**REQUIRED ACTION 1**
Reproduce the passage in the photojournalism piece starting at "The writer is" and ending at "newspapers every day.", swapping "memories" for "recollections".
**REQUIRED ACTION 2**
In the photojournalism piece, what is the average ratio of photographers to reporters in an established Pakistani print and online media set-up?

**TEXT**
************

Finding our icons

As a reader, I have a greater memories of photographs stuck in my brain than words

The writer is a former Pakistani journalist and is now pursuing a PhD in Women and Peace Journalism at the University of Wollongong, Australia. She tweets @ayeshahasan08

Whether it was Ed Vulliamy's 1992 photo of Trnopolje prisoner Fikret Alic that shook the world, Steve McCurry's 1985 Afghan Girl who left the world awestruck or Dorthea Lange's 'Migrant Mother' in 1936 that become an iconic image of victimage and strength in the Great Depression; a picture indisputably will always speak a thousand words. As a reader, I have a greater data of memories from photographs stuck in my brain than words; and where pictures were missing, my mind created them. Unfortunately, none of them are from Pakistani newspapers or online media; and mind you, I read five Pakistani newspapers every day.

Google Pakistani photojournalists and some names will pop up, including the very talented Mobeen Ansari, the extremely creative Faseeh Shams and the master of innovation Bani Abidi; but the nature of their work does not confine them solely to Pakistani photojournalism, leaving a huge vacuum that desperately needs to be filled up.

In journalism particularly, photographs are equally significant for both the story and the reader. There's something magnetic about (good) photographs. Even if we ignore the story, images will catch our attention; and better photographs will make us read the complementing stories. Why then is it that our photojournalists do not invest in good captures and our media organisations in photojournalists, their training, and in their equipment for that matter? Especially now that an image's outreach has surpassed print media into the digital space, reaching the world audience; and no matter which language they speak, they all understand the language of a photograph.


Speaking from personal experience, the average ratio of photographers to reporters in an (established) Pakistani print and online media set-up is around one to 10. As part of a small ongoing research, I spoke to a few editors from some newspapers and online media in Pakistan about these alarming numbers and why quality photojournalism was mostly overlooked. I was told they had no choice but to compromise on average quality work, saying they hardly received job applications from photojournalists or interns. Their responses opened a Pandora's box with a basic problem: lack of professional training and interest, which makes sense. Take my case for instance. I graduated from one of the country's best institutions for media studies and if there was one area that was not given enough attention, it was photojournalism. Likewise, most prominent educational institutions in the country have miserably failed in developing an understanding of the rhetoric of the image; explaining the dearth of both numbers and interest. For years, the US government blamed photographs of casualties of the Vietnam War for forcing an end to the war, and it is instances like these that augment our belief in the impact of visual rhetoric. Strong photographs reflect social knowledge and dominant ideologies, influence political behaviour and identity; shape and mediate understanding of events and periods of present and history; they speak, they tell a story. A Canon EOS 5D Mark III or a Nikon D7200 will not make good photojournalists, professional training will.

Photojournalism is serious business and not monotonous captures; and definitely not those endless donkey-cart-shots, extended-queues-at-a-fuel-station-shots, youngsters-taking-a-dip-in-the-canal-shots, those sunrise-and-sunset-shots and the peak-hour-traffic-jam-shots, which when the final dummy of the newspaper is sitting to be sent out into print, often make editors desperately rummage through agency photos, hoping to find something worth publishing. So, let this piece be a call to our educational institutions and media organisations to realise that it's about time serious investments into photojournalism were made so we can make icons of our own — our very own Vulliamys, McCurrys and Langes — and bring home some Pulitzers, unless they belong to the same school of thought as social critics and Western philosophers from Plato to Neal Postman, who expressed a deep and abiding fear of the threat visual practices pose to the public's deliberative capacity for rational decision-making, not much of which we are doing anyway. Photos might help our case.

Published in The Express Tribune, May 17th, 2016.

************

Saved data entries:
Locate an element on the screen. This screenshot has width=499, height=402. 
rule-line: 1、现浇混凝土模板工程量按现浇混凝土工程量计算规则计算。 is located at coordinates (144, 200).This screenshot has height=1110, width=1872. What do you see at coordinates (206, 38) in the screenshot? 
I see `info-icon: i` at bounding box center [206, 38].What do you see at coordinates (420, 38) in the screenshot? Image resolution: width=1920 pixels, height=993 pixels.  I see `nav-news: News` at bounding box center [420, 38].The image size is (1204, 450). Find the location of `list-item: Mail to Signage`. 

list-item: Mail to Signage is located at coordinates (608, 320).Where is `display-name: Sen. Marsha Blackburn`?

************

**RESPONSE 1**
The writer is a former Pakistani journalist and is now pursuing a PhD in Women and Peace Journalism at the University of Wollongong, Australia. She tweets @ayeshahasan08

Whether it was Ed Vulliamy's 1992 photo of Trnopolje prisoner Fikret Alic that shook the world, Steve McCurry's 1985 Afghan Girl who left the world awestruck or Dorthea Lange's 'Migrant Mother' in 1936 that become an iconic image of victimage and strength in the Great Depression; a picture indisputably will always speak a thousand words. As a reader, I have a greater data of recollections from photographs stuck in my brain than words; and where pictures were missing, my mind created them. Unfortunately, none of them are from Pakistani newspapers or online media; and mind you, I read five Pakistani newspapers every day.

**RESPONSE 2**
Around one to 10.